Trauma can play a significant role in one’s development of a substance use disorder. According to a 2005 study by Pirard, Sharon, Kang, Angarita, and Gastfriend, well over half of substance abusers entering addiction treatment report a history of physical or sexual abuse. Gearon, Kaltman, Brown, and Bellack found that 81% of women in their study reported high rates of trauma (specifically physical abuse) as a child, and three-fourths reported being revictimized as an adult. Rates of PTSD were significantly higher in this sample, and PTSD was was significantly associated with child sexual abuse and revictimization (Gearon et al. 2003).
A nationally representative sample of men and women revealed that 5 types of abuse (physical abuse, sexual abuse, emotional abuse, physical neglect, and emotional neglect) were associated with increased odds of all individual SUDs. The SUDs reviewed included alcohol, sedatives, tranquilizers, opioids, amphetamines, cannabis, cocaine, hallucinogens, heroin, and nicotine (Afifi, Henriksen, Asmundson, Sareen, 2012).
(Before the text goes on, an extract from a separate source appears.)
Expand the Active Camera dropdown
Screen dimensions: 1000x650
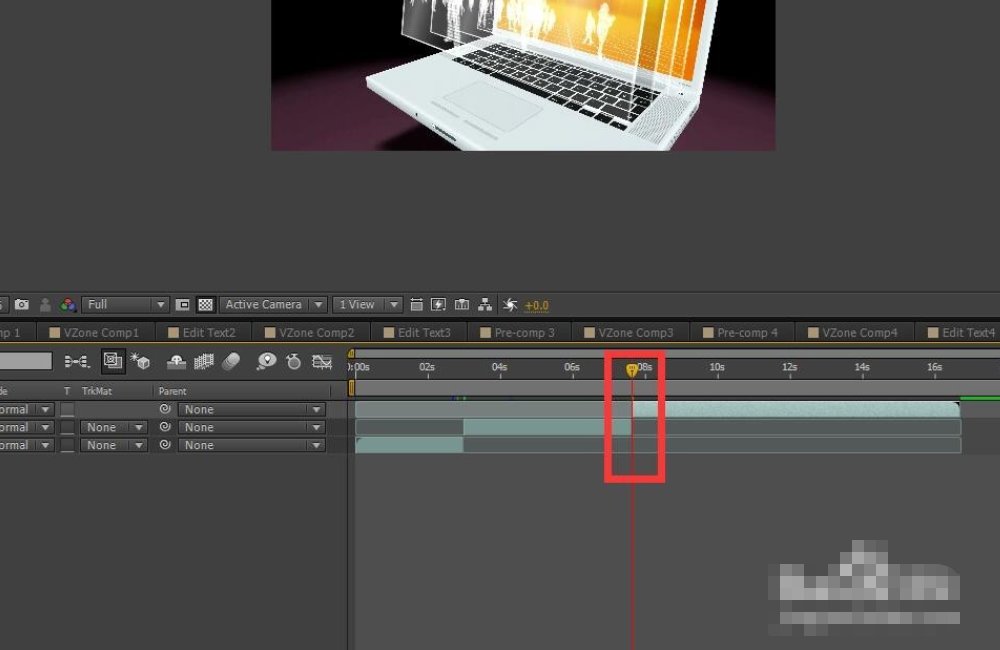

Heffernan et al., 2000, found that psychiatric patients were significantly more likely to use substances if they had survived physical and sexual abuse as children.
These studies indicate the association between childhood trauma and SUDs is significant regardless of what type of maltreatment or substance is involved, and, the more severe the abuse, the more likely the incidence of substance use (Ullman, Relyea, Peter-Hagene, and Vasquez, 2013.
The relationship between trauma-related distress, such as PTSD, and substance use is often underdiagnosed, resulting in mis-diagnosis and failure to treat both SUD and PTSD (Ouimette and Brown, 2003). What’s more, is that a staggering 92.5% of survivors never reported the abuse to their psychiatrists (Tucci, Kerr-Correa, Souza-Formigoni, 2010). These findings suggest that it is highly likely that a person entering treatment for substance use has experienced childhood trauma and may not have even told anyone about it. Thus, the need for trauma-informed, evidence-based treatment modalities in centers for treatment of SUDs is crucial.
Physical and sexual abuse are events that are relational, wide-ranging, and invasive. These types of events, when pervasive, are examples of complex trauma. I point this out because Trauma Center Trauma Sensitive Yoga (TCTSY) is an evidence-based, adjunctive treatment specifically for survivors of complex trauma.